Dataset records
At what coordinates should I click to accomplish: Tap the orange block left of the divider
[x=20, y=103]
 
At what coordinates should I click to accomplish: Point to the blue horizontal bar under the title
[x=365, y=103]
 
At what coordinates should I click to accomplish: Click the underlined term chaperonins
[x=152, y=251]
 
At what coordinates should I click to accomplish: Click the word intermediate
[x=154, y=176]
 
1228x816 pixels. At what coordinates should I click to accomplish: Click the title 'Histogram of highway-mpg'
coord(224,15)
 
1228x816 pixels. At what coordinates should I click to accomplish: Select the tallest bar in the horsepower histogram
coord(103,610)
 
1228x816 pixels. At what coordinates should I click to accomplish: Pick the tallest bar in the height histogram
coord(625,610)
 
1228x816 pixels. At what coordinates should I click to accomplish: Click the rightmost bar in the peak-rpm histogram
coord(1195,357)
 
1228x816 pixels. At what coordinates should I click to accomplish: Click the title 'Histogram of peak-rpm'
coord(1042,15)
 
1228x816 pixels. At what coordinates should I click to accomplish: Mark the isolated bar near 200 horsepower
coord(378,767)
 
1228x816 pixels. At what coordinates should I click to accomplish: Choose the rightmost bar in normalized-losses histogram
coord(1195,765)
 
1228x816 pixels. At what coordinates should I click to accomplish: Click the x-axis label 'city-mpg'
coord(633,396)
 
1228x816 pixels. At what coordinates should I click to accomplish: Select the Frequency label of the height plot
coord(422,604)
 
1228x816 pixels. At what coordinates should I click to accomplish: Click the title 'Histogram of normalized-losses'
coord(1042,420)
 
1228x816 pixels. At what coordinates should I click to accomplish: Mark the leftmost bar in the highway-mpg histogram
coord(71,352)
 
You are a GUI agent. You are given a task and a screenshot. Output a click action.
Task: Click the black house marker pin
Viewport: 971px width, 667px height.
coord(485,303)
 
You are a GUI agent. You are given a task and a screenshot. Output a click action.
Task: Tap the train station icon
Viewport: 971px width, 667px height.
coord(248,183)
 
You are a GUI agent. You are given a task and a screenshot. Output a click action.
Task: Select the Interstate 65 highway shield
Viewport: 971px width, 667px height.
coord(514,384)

■ Stated exercise: Reproduce every one of the lines above verbatim, from the first through the last.

■ Response for this exercise:
At what coordinates should I click to accomplish: Tap the orange block left of the divider
[x=20, y=103]
 
At what coordinates should I click to accomplish: Point to the blue horizontal bar under the title
[x=365, y=103]
 
At what coordinates should I click to accomplish: Click the underlined term chaperonins
[x=152, y=251]
 
At what coordinates should I click to accomplish: Click the word intermediate
[x=154, y=176]
 
1228x816 pixels. At what coordinates should I click to accomplish: Click the title 'Histogram of highway-mpg'
coord(224,15)
 
1228x816 pixels. At what coordinates should I click to accomplish: Select the tallest bar in the horsepower histogram
coord(103,610)
 
1228x816 pixels. At what coordinates should I click to accomplish: Pick the tallest bar in the height histogram
coord(625,610)
 
1228x816 pixels. At what coordinates should I click to accomplish: Click the rightmost bar in the peak-rpm histogram
coord(1195,357)
 
1228x816 pixels. At what coordinates should I click to accomplish: Click the title 'Histogram of peak-rpm'
coord(1042,15)
 
1228x816 pixels. At what coordinates should I click to accomplish: Mark the isolated bar near 200 horsepower
coord(378,767)
 
1228x816 pixels. At what coordinates should I click to accomplish: Choose the rightmost bar in normalized-losses histogram
coord(1195,765)
 
1228x816 pixels. At what coordinates should I click to accomplish: Click the x-axis label 'city-mpg'
coord(633,396)
 
1228x816 pixels. At what coordinates should I click to accomplish: Select the Frequency label of the height plot
coord(422,604)
 
1228x816 pixels. At what coordinates should I click to accomplish: Click the title 'Histogram of normalized-losses'
coord(1042,420)
 
1228x816 pixels. At what coordinates should I click to accomplish: Mark the leftmost bar in the highway-mpg histogram
coord(71,352)
 
You are a GUI agent. You are given a task and a screenshot. Output a click action.
Task: Click the black house marker pin
Viewport: 971px width, 667px height.
coord(485,303)
 
You are a GUI agent. You are given a task and a screenshot. Output a click action.
Task: Tap the train station icon
Viewport: 971px width, 667px height.
coord(248,183)
 
You are a GUI agent. You are given a task and a screenshot. Output a click action.
Task: Select the Interstate 65 highway shield
Viewport: 971px width, 667px height.
coord(514,384)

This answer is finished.